Although it is seen as a key to promoting a healthy diet, nutritional counseling and advice receives minimal attention compared to other activities at integrated health posts (Posyandu).

“In most cases, nutrition counseling carried out in the community-based health posts doesn’t work well, although experts have long considered it as the most crucial stage of nutrition monitoring activities for children,” said Candra Wijaya, the health team leader at World Vision Indonesia (WVI) who also leads the organization’s nutrition counseling program for kids, known as PMBA.

Without proper counseling, growth monitoring efforts were unlikely to be sufficient in helping improve the nutritional status of children under the age of five, he said.

Under the PMBA program, pregnant women and mothers of toddlers under the age of two get counseling on proper nutrition. Candra said the education participants received was focused on the prevention of chronic malnutrition, which can lead to stunting in children.

“In the counseling, they learn how to prepare healthy dishes using local food resources taken from their own yards and gardens,” Candra said.

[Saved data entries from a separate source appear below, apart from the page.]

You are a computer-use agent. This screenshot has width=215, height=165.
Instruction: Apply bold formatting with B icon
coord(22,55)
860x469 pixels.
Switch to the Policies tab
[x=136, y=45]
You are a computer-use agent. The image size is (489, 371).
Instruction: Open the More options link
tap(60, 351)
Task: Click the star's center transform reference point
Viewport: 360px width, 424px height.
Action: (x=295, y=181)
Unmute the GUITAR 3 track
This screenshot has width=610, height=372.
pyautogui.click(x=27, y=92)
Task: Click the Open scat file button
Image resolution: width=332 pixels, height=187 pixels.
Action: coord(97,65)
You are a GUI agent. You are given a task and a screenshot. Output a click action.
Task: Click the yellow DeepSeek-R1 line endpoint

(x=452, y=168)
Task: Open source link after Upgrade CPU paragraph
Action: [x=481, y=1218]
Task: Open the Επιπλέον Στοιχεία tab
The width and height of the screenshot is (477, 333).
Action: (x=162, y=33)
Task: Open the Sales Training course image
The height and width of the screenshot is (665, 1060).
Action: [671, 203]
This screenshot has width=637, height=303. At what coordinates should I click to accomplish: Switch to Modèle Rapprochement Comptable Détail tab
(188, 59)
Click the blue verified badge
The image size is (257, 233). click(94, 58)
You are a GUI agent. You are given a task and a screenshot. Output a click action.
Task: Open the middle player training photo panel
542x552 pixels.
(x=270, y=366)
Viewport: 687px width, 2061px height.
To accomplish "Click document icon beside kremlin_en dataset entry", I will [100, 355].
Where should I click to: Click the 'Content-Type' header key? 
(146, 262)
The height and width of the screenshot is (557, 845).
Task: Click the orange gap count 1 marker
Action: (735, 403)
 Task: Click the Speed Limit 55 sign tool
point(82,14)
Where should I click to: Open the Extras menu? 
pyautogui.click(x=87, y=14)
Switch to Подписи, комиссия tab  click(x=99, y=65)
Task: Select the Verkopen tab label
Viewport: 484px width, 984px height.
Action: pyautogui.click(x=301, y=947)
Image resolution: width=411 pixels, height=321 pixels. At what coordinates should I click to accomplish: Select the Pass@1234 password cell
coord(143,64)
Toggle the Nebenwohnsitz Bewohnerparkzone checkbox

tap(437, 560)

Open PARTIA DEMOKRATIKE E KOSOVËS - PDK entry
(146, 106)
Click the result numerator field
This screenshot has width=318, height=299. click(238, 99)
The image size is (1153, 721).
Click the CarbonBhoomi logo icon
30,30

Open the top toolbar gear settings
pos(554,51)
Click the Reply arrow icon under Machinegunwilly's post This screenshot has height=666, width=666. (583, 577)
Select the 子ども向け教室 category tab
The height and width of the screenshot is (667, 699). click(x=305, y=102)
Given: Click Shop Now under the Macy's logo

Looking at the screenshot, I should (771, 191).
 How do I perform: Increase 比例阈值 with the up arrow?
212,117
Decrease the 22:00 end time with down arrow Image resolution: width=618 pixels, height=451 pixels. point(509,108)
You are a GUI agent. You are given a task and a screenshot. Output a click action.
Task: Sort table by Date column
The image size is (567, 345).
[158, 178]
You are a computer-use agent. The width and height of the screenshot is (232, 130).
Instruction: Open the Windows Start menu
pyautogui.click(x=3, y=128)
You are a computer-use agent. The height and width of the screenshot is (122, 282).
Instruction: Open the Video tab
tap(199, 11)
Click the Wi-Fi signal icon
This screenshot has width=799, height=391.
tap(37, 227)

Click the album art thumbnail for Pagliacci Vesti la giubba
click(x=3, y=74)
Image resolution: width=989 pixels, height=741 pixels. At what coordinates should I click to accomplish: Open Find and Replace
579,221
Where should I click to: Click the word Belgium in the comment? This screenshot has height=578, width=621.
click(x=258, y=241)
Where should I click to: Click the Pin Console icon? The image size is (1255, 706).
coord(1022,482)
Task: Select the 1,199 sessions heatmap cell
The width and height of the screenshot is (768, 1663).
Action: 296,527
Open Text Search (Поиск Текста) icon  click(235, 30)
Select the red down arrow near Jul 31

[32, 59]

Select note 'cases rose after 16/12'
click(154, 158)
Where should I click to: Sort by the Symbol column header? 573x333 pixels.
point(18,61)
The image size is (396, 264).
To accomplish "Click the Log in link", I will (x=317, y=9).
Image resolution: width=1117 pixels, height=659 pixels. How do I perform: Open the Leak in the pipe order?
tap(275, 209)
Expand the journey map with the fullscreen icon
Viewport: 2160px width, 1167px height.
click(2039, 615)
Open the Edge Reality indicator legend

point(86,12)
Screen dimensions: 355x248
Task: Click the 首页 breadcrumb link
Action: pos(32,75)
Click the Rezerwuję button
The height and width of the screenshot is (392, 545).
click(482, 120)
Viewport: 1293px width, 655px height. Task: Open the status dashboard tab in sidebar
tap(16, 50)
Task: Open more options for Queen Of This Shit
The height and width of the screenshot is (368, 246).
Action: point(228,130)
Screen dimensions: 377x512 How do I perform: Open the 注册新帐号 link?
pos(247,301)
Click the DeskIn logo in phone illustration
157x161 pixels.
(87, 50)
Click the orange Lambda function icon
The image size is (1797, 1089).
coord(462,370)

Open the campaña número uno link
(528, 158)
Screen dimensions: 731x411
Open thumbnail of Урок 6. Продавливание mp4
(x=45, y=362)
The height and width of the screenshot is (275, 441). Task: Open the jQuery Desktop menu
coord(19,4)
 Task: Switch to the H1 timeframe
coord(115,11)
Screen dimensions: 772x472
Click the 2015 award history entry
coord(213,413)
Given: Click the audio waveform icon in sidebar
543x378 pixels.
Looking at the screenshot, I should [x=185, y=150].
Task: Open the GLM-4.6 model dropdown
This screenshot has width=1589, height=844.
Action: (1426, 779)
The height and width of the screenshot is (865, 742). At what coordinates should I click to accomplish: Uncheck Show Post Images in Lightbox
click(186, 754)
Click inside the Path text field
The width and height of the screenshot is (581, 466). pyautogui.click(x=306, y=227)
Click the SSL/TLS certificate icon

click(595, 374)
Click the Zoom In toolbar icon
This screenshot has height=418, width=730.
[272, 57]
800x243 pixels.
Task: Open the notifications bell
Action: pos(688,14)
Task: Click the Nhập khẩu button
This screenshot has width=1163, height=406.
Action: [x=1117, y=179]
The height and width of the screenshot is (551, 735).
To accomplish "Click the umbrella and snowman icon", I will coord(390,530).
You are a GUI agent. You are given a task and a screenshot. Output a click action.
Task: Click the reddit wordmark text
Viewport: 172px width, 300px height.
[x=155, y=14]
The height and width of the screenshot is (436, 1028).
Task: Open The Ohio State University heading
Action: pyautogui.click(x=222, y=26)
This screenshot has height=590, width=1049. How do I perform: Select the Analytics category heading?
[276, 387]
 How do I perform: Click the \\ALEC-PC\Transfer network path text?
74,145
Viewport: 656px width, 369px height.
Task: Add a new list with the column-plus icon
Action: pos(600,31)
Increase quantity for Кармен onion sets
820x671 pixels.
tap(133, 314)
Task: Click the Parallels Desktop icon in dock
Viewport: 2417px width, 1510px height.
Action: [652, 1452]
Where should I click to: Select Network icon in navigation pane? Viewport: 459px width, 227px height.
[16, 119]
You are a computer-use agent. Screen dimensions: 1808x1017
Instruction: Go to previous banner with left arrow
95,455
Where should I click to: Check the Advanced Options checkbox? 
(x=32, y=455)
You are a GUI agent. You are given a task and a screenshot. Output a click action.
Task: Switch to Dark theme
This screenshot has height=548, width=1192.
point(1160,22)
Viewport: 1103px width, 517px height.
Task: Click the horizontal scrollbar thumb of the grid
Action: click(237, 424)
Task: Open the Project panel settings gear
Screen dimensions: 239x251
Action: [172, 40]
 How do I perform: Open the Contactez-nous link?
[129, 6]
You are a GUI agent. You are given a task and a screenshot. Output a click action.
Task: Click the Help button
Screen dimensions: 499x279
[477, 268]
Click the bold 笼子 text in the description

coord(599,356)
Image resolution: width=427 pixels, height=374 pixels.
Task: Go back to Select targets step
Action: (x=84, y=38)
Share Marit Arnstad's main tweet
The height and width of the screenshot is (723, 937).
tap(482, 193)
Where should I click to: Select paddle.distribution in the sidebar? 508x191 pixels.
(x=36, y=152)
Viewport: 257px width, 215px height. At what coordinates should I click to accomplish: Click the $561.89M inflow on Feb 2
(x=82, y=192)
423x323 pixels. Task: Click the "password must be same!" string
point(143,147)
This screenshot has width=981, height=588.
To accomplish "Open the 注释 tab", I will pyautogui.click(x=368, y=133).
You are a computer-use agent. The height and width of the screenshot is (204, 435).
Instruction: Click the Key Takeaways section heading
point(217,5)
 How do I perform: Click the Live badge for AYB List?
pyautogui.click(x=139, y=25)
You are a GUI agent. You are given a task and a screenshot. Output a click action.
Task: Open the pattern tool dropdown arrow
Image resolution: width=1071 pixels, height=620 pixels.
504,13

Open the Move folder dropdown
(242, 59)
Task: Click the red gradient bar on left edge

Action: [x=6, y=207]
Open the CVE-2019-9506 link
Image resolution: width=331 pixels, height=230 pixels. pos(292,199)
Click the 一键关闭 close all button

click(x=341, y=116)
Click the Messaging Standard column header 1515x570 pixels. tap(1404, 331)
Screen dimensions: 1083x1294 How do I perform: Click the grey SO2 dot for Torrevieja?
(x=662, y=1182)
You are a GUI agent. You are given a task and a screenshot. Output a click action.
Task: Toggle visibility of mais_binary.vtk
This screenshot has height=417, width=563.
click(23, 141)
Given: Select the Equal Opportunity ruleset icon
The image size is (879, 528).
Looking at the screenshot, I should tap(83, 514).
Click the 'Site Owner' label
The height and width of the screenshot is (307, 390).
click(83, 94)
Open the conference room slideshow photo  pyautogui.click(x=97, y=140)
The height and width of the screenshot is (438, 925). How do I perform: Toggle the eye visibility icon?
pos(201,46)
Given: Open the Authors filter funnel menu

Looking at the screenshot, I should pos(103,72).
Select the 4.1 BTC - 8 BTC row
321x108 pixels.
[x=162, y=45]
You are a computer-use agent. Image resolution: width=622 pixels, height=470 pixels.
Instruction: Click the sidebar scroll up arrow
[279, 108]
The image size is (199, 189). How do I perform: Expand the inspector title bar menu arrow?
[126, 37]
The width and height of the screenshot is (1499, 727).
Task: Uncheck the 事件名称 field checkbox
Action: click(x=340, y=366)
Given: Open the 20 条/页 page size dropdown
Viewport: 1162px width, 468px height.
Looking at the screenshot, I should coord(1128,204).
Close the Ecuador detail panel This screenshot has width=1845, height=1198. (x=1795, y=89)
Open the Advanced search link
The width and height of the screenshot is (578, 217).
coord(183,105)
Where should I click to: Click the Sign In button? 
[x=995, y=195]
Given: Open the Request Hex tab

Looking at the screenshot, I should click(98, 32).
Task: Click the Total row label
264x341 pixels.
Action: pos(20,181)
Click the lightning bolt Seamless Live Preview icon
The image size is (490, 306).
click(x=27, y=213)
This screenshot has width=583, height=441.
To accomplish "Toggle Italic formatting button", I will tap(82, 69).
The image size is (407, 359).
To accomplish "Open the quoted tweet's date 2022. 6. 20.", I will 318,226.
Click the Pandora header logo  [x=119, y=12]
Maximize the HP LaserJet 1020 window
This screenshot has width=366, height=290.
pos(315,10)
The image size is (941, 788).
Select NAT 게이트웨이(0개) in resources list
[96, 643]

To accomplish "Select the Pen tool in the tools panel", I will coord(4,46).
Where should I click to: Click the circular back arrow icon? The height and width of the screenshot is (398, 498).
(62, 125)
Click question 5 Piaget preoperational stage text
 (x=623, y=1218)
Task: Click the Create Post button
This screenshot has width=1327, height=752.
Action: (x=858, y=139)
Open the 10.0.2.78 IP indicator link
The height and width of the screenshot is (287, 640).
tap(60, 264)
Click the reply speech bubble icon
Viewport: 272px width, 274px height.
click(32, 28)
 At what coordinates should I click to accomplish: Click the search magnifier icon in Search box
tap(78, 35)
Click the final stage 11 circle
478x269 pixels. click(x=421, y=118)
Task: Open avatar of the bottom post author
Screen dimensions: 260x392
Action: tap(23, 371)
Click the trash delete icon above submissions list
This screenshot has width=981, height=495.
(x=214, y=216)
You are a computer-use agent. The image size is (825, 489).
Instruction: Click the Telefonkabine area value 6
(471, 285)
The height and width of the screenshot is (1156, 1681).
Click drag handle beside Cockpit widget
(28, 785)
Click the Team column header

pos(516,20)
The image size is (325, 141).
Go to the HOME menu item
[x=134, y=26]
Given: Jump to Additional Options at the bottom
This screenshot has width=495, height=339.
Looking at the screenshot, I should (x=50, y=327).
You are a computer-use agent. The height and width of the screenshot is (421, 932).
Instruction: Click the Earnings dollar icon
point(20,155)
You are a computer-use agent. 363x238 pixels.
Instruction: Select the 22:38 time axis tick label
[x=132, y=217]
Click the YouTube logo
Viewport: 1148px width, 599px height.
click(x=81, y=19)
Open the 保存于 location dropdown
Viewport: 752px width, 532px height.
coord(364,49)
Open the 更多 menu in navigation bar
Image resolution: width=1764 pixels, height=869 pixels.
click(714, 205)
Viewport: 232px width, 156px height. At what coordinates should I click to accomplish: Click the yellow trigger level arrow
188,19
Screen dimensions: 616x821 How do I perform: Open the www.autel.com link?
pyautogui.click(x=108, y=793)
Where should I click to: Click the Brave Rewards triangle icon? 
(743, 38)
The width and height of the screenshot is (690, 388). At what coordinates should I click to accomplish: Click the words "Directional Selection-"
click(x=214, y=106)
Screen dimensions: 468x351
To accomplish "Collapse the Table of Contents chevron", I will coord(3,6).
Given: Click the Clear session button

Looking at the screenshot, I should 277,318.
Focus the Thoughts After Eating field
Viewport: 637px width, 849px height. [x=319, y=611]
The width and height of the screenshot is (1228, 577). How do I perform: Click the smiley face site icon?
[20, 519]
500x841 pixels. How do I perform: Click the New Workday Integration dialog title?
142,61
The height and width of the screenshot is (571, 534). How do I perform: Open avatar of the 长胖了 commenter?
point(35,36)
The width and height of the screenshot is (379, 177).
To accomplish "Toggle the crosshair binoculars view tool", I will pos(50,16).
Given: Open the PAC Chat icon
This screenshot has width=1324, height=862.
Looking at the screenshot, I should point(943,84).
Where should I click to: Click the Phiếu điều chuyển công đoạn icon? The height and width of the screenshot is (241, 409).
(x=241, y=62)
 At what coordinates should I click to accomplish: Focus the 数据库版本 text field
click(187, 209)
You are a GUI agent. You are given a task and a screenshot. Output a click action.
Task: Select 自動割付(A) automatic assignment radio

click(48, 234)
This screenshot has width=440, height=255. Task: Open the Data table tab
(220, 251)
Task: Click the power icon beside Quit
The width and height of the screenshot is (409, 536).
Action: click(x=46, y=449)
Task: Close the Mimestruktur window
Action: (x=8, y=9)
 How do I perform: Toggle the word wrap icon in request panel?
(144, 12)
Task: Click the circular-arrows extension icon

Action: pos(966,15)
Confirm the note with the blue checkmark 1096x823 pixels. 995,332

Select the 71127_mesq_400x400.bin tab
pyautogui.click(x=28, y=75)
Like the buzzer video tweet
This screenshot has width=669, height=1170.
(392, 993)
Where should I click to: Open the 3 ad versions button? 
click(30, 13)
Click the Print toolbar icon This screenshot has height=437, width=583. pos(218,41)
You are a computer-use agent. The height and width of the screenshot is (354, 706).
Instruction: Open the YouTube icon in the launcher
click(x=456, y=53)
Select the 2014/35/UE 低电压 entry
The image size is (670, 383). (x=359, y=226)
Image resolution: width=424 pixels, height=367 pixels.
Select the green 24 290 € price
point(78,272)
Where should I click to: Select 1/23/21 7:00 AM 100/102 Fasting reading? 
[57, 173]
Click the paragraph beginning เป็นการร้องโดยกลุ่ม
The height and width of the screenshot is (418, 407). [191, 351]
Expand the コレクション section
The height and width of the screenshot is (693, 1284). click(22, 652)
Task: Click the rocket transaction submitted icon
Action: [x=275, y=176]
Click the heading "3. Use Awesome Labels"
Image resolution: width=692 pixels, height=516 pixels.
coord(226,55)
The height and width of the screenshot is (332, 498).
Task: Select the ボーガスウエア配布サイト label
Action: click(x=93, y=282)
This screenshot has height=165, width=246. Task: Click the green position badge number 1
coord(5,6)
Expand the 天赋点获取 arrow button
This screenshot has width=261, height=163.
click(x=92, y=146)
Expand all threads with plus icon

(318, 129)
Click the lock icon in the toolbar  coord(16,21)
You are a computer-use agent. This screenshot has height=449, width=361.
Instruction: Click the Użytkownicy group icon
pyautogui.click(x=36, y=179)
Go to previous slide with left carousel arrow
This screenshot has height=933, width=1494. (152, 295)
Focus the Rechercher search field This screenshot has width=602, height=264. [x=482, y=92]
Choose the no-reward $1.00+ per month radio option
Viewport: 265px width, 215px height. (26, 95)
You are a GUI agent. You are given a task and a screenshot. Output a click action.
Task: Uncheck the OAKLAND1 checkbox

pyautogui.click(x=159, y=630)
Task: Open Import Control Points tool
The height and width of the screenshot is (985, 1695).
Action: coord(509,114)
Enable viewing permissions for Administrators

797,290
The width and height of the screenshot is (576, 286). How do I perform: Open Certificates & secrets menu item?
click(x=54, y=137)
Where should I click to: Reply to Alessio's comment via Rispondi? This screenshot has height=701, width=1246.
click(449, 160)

The program provides counseling in several of WVI’s working areas, such as Central Sulawesi, East Nusa Tenggara, Maluku, Papua, Southeast Sulawesi, Sumatra, West Kalimantan and West Sulawesi.

“The counseling is performed by health cadres in the form of house visits, peer group discussions and counseling at the Posyandu,” Candra said, adding that the program also trained healthcare workers on nutrition counseling.

This specific type of education and advice is the fourth of five steps in child nutrition monitoring activities delivered at local Posyandu. Other steps are registration, weighing and measuring the baby, filling in health records and performing basic healthcare services such as immunizations.

First initiated in 1986, Posyandu aims to promote the health and wellbeing of children by monitoring their growth and development.

Based on the work of unpaid volunteers, the Posyandu system has been praised for playing a crucial role in reducing the proportion of malnourished children under the age of five to 17.9 percent in 2010. To meet Millennium Development Goals (MDGs) targets, the figure should further decline to 15.5 percent by 2015.

“We have managed to prevent a worsening of malnourishment among children under five years old partly thanks to the volunteers, mostly housewives, who have focused relentlessly on providing childcare services in the Posyandu,” said Health Minister Nafsiah Mboi.

Around 14 million or 71 percent of the country’s children under the age of five visit the Posyandu every month, she said, citing the ministry’s latest data.

Yosellina, a maternal and child health specialist at WVI, said providing advice on follow-up needed to improve a child’s nutrition remained a difficult task for many Posyandu volunteers throughout the country, and that the opportunity to prevent chronic malnutrition only occurred within the first two years of a child’s life. That was why, she continued, the helped train Posyandu volunteers as well as parents.